问题
I am quite new with DDD and would like to know about any pitfalls you might want to share. I will summarize it later for more newbies to read :)
Thanks
Summary so far:
- Anemic domain model where your entities are primarily only data bearing and contain no business logic
- Not using bounded contexts enough
- Focusing too much on patterns
There is a good presentation on this topic as well here (video).
回答1:
Probably the most important one: not grokking the central, fundamental principle of the Domain Model and its representation in Ubiquitous Language. With the plethora of technology options around, it's very easy for your head to fill up with ORMs, MVC frameworks, ajax, sql vs nosql, ... So much so there's little space left for the actual problem you're trying to solve.
And that's DDD's key message: don't. Instead, explicitly focus on the problem space first and foremost. Build a domain model shorn of architectural clutter that captures, exposes and communicates the domain.

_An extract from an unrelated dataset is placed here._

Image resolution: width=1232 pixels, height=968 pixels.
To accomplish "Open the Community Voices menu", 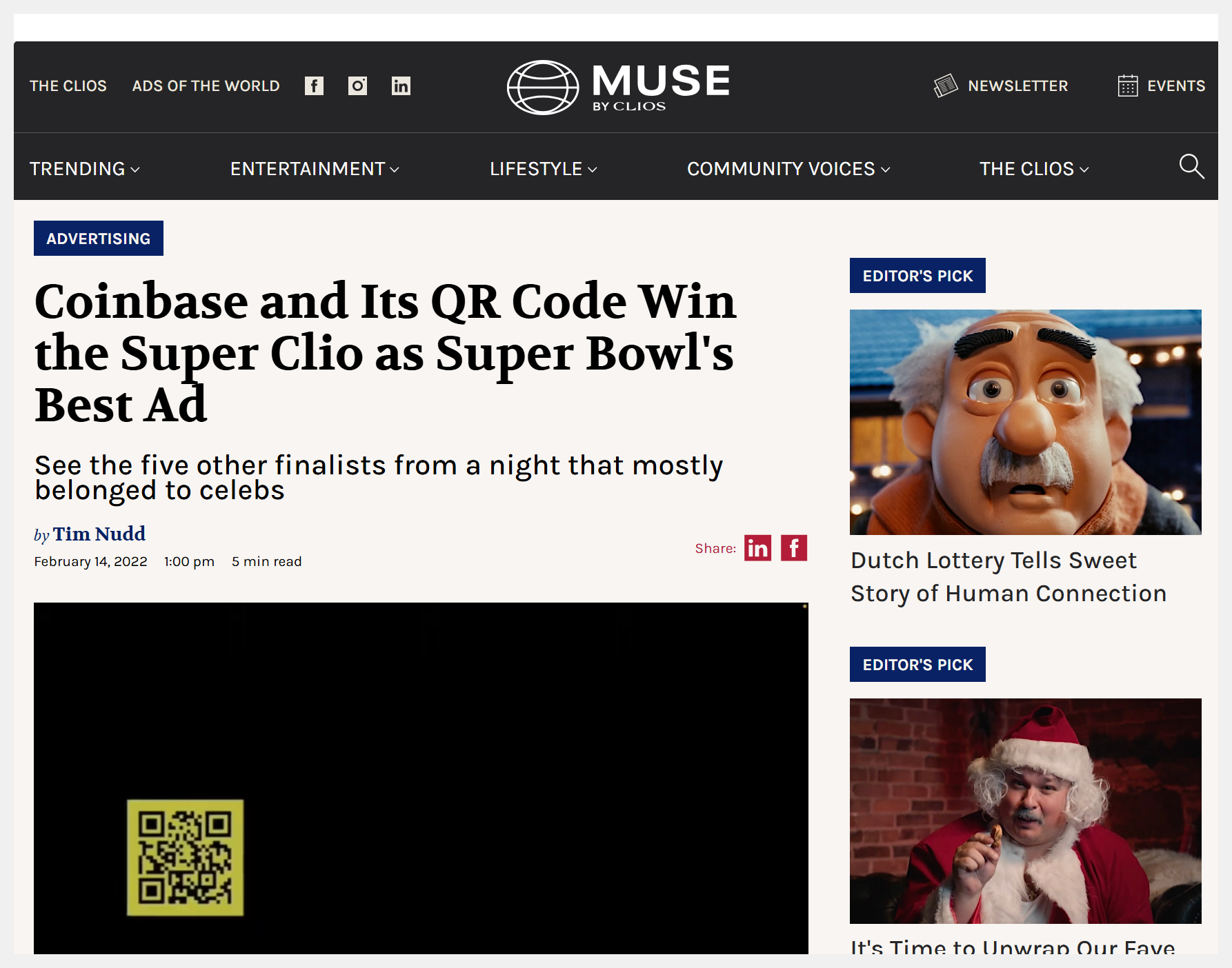I will (x=788, y=169).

Oh, and another one: thinking you need Domain Services for everything you can do in the domain model. No. You should always first try to put domain logic with the Entity/Value type it belongs to. You should only create domain services when you find functions that don't naturally belong with an E/V. Otherwise you end up with the anaemic domain model highlighted elsewhere.
hth.
回答2:
One of the biggest pitfalls is that you end up with a so-called anemic model where your entities are primarily only data bearing and contain no business logic. This situation often arises when you build your domain model on top of an existing relational data model and just make each table in the database an entity in your domain model.
回答3:
You might enjoy presentation of Greg Young about why DDD fails.
In short:
- Lack of intent
- Anemic Domain Model
- DDD-Lite
- Lack of isolation
- Ubiquitous what?
- Lack of refinement
- Proxy Domain Expert (Business analyst)
回答4:
Not using bounded contexts enough. It's toward the back of the the big blue book but Eric Evans has gone on record as saying that he believes that bounded contexts and ubiquitous language are THE most important concepts.
Similarly, people tend to focus too much on the patterns. Those aren't the meat of DDD.

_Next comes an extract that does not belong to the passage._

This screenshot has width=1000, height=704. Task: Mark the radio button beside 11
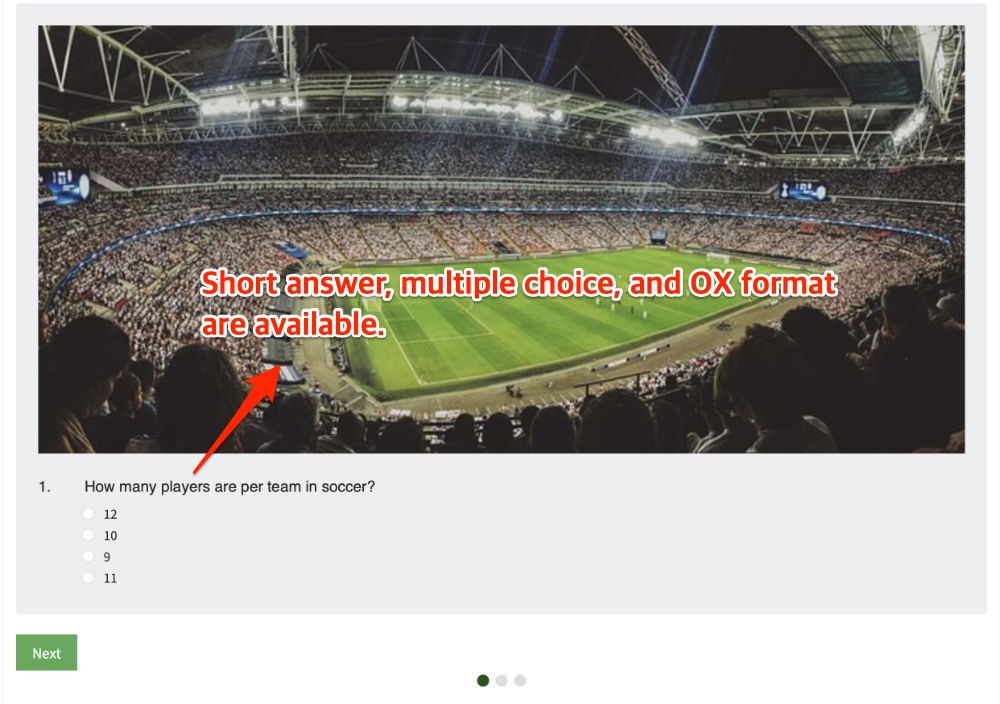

Also, if you do not have a lot of access to domain experts you are probably not doing DDD, at best you are DDDish.
More concretely, if you end up with many-to-many relationships, you've probably designed something wrong and need to re-evaluate your aggregate roots/contexts
回答5:
Only adding to what others have already said; My personal experience is that people often end up with an anemic model and a single model instead of multiple context specific models.
Another problem is that many focus more on the infrastructure and patterns used in DDD. Just because you have entities and repositoriesand are using (n)Hibernate it doesn't mean you are doing DDD.
回答6:
It's not from my personal experience with subject, but it was mentioned for a couple of times in DDD books and it's what I've been thinking about recently: use Entities when you really need identity, in other cases use Value Object. I.e., Entity pattern often happens to be the default choice for any model noun, and it's not the way it should be.
回答7:
Beware of the Big Ball of Mud.
One of the pitfalls of domain driven design is to introduce ambiguity into a model. As explained in the article Strategic Domain Driven Design with Context Mapping:
Ambiguity is the super-villain of our Ubiquitous Language
This may happen when two distinct concepts share the same name, or when the same concept can have different uses. It may be necessary to
expose the domain structure in terms of bounded contexts in a context map
If a model is used in too many different ways, or has too many responsibilities, it may be a sign that it should be divided.